Fui habituada a tê-lo, como pagamento pelos abusos psicológicos (e não só, mas principalmente) de que fui vitima durante a minha infância e adolescência. A minha mãe maltratava-me num dia, no seguinte ia-mos às compras com carta branca. Ela ficava em paz com a consciência dela, e eu ficava com a sensação que não me tinham dado nada, porque eu tinha ganho o direito a ter tudo aquilo.
E tudo o que o dinheiro podia comprar, membership no health club com direito àquelas merdinhas todas que hoje se fazem nos SPA's, e banho turco, e sauna e jacuzzi, e piscina indoors, e o diabo a sete, era fundamentalmente solitário. Passei por todos esses luxos sozinha, e às vezes nem lá metia os pés. Aprendi, à minha custa, a fazer TUDO sem companhia, e a não sentir falta de gente. Passava os dias sózinha, almoçava, ia ao cinema, ao clube, e tudo dentro do Amoreiras. Em silêncio, não tinha ninguém com quem falar. Dias inteiros.

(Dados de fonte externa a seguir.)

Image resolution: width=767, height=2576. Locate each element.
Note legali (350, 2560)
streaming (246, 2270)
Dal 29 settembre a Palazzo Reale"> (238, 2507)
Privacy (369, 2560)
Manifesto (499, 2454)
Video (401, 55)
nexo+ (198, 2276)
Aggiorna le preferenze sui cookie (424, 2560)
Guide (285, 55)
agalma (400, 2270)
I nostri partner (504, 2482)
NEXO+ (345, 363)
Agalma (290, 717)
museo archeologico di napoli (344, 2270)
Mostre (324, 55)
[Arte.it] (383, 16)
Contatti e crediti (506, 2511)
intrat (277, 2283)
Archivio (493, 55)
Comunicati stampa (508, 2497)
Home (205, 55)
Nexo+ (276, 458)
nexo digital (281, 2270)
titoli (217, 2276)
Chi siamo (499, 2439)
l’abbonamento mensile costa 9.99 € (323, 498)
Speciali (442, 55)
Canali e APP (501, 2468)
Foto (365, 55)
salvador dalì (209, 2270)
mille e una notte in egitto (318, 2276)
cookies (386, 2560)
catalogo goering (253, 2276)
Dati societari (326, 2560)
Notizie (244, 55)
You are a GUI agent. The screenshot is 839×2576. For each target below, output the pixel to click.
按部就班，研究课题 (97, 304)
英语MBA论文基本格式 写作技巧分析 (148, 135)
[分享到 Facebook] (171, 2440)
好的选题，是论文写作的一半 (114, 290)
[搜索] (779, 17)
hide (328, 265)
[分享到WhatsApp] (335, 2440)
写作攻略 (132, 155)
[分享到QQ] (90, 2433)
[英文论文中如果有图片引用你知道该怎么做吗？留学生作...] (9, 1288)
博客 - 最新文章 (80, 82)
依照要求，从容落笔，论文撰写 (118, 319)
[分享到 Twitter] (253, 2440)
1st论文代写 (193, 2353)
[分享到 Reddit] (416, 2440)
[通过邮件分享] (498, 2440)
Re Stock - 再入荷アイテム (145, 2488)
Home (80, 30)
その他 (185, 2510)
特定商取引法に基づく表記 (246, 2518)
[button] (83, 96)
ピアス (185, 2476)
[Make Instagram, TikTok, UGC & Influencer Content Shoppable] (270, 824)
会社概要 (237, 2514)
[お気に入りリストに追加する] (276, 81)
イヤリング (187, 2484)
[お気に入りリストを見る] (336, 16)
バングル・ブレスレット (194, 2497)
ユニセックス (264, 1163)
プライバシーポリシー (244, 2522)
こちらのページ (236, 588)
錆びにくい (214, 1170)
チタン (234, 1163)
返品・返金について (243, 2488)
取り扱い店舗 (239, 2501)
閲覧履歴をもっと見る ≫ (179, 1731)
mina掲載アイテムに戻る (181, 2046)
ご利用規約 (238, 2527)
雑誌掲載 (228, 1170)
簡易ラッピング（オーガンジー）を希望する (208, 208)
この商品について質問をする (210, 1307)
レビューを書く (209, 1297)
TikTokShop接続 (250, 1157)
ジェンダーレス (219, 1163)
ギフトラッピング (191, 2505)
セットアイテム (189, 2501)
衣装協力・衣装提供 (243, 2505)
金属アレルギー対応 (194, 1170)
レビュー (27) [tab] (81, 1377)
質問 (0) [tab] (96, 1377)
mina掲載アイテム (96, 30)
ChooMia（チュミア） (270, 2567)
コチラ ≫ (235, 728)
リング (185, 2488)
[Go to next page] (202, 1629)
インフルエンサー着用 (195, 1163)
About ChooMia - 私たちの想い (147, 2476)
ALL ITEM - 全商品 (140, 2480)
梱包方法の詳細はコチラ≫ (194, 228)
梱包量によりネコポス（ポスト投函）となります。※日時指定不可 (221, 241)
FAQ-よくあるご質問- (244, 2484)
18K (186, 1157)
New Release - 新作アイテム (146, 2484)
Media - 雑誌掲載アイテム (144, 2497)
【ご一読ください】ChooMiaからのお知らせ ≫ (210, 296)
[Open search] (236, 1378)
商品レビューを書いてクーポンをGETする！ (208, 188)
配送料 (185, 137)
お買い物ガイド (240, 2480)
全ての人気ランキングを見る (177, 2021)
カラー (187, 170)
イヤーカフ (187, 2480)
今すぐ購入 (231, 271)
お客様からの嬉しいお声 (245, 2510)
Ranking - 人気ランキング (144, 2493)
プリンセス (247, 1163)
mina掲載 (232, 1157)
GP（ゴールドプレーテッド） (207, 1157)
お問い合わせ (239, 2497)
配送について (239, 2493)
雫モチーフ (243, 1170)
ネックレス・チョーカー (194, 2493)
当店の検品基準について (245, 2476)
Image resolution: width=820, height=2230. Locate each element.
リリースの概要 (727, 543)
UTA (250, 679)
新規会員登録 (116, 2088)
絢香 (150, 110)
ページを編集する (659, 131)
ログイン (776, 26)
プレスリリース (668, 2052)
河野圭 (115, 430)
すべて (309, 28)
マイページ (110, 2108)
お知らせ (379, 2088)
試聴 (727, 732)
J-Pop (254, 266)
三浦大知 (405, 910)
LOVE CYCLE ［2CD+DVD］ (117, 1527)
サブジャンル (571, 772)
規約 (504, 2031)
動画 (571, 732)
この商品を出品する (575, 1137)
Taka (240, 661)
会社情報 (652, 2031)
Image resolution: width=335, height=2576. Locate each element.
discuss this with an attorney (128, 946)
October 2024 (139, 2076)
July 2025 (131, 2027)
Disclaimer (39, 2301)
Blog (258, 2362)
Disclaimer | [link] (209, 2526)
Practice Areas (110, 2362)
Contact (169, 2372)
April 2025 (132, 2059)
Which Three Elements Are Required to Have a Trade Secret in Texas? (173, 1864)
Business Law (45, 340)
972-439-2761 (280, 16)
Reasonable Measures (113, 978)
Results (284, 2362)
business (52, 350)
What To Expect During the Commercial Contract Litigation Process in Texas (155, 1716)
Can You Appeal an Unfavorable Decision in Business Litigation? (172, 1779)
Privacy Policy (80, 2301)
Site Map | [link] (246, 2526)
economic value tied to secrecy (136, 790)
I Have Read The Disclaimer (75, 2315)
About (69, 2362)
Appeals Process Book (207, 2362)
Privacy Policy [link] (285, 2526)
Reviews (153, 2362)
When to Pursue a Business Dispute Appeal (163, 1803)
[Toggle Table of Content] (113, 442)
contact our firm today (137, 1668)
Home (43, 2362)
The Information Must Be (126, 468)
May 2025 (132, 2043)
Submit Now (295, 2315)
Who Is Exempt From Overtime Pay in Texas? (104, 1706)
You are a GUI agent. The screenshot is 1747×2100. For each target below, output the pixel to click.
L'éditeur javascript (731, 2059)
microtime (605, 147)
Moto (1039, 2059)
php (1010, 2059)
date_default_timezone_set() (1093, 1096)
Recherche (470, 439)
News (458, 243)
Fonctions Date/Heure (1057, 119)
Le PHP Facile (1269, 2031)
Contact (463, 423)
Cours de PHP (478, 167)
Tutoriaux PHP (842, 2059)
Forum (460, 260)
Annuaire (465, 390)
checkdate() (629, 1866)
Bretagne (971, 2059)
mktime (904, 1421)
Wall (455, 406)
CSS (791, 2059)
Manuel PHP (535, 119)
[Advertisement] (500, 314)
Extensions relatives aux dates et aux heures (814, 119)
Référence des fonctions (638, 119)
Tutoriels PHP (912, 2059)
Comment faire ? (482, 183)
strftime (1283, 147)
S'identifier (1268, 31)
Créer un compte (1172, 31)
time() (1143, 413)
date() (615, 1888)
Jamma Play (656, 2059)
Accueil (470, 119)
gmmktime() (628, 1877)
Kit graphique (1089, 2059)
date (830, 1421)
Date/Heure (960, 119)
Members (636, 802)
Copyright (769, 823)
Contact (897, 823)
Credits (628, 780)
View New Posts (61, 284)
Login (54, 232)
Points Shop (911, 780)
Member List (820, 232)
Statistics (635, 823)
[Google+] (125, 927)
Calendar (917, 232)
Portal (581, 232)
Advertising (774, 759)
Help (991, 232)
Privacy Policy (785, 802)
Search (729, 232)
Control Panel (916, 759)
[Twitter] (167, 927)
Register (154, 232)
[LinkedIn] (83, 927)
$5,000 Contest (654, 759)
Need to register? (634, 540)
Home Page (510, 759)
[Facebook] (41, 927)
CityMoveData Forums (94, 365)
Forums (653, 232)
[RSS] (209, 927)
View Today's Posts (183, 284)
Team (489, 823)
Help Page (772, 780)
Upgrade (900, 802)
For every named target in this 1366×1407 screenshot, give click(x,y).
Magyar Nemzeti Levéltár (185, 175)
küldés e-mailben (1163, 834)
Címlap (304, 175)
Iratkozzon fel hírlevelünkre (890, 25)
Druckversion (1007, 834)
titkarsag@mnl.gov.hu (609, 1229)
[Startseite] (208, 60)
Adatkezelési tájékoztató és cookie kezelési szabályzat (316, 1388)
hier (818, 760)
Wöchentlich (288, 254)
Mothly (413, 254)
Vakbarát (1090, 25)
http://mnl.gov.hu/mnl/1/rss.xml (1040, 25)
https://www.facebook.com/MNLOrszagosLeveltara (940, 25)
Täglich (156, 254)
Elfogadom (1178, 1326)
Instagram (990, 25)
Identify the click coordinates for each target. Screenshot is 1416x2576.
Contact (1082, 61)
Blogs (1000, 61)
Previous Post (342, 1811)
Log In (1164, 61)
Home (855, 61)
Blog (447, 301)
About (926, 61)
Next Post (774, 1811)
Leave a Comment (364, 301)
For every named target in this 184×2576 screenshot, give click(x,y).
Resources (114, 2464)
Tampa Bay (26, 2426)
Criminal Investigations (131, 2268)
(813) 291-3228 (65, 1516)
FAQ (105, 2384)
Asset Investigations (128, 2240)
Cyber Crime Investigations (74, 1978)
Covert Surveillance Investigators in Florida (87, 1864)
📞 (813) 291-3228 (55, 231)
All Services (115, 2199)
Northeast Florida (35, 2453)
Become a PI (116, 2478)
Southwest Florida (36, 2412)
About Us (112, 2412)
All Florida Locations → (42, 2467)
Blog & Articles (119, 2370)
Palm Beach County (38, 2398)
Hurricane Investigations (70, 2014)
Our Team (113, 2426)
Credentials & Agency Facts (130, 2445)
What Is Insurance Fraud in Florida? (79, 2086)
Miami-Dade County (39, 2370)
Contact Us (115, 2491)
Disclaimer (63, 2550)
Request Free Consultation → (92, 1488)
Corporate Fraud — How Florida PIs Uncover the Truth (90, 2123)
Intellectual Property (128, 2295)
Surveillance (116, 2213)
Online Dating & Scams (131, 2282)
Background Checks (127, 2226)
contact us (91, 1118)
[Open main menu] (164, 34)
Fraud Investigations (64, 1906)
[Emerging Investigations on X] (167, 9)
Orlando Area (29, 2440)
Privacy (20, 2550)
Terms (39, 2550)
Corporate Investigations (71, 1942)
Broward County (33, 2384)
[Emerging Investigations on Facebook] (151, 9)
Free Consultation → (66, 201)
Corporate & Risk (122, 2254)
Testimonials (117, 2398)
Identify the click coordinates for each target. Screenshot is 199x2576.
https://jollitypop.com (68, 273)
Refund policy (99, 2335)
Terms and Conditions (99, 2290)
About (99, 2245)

Ou seja, eu afirmo peremptoriamente que O DINHEIRO NÃO COMPRA A FELICIDADE. Mais: o dinheiro e a felicidade estão nos antípodas um do outro.
O dinheiro, ter, gastar, comprar coisas de que gostamos, pode dar-nos alegria, satisfação... mas não felicidade.
Felicidade por mim é quando eu estou a ler e a minha gata me obriga a pôr o livro ou revista de lado porque se deita sobre o meu peito e olha para mim com adoração, como se fossemos só nós duas.
Felicidade é ter o meu marido do meu lado e ele ser a pessoa fabulosa que é, termos vivido tudo o que já vivemos.
Felicidade para mim é quando os meus filhos me fazem miminhos, dão beijinhos, me dizem que sou a melhor mãe do mundo...
E quanto é que isto custa? Quanto é que vale?
Podemos escolher passar pela vida de couraçado vestido e a olhar através de um funil invertido, ficarmos o tempo todo sentados no rebordo a olhar para o buraco, e não ver mais nada, sentir mais nada. Ou não. Tentar dar a volta ao buraco, ou, em última instancia, olhar para cima e ver o céu, para o lado e ver o verde da relva...
Já lá dizia o outro "Se choras por não ter visto o sol, as lágrimas vão impedir-te de ver as estrelas".
Claro que o dinheiro faz falta. Na medida certa, alimentação assegurada, tecto sobre a cabeça, saúde garantida, e nada de andar roto na rua. Quanto ao resto, cada um terá as suas prioridades, as coisas que lhe dão prazer, mas que, pensemos lá atentamente, até se consegue passar sem elas! Não são elas que nos fazem felizes. Pelo menos a mim não é.
Sim, afectam a qualidade de vida, e um nível decente de qualidade de vida faz-nos andar muito mais satisfeitos.
Mas ir jantar fora todos os fins de semana, comprar tudo o que me desse na bolha, e não ter os meus momentos de pura felicidade como os que expus acima (há mais... há muitos mais...) Jamais. Ou como diria o outro, jamais (leia-se jámé).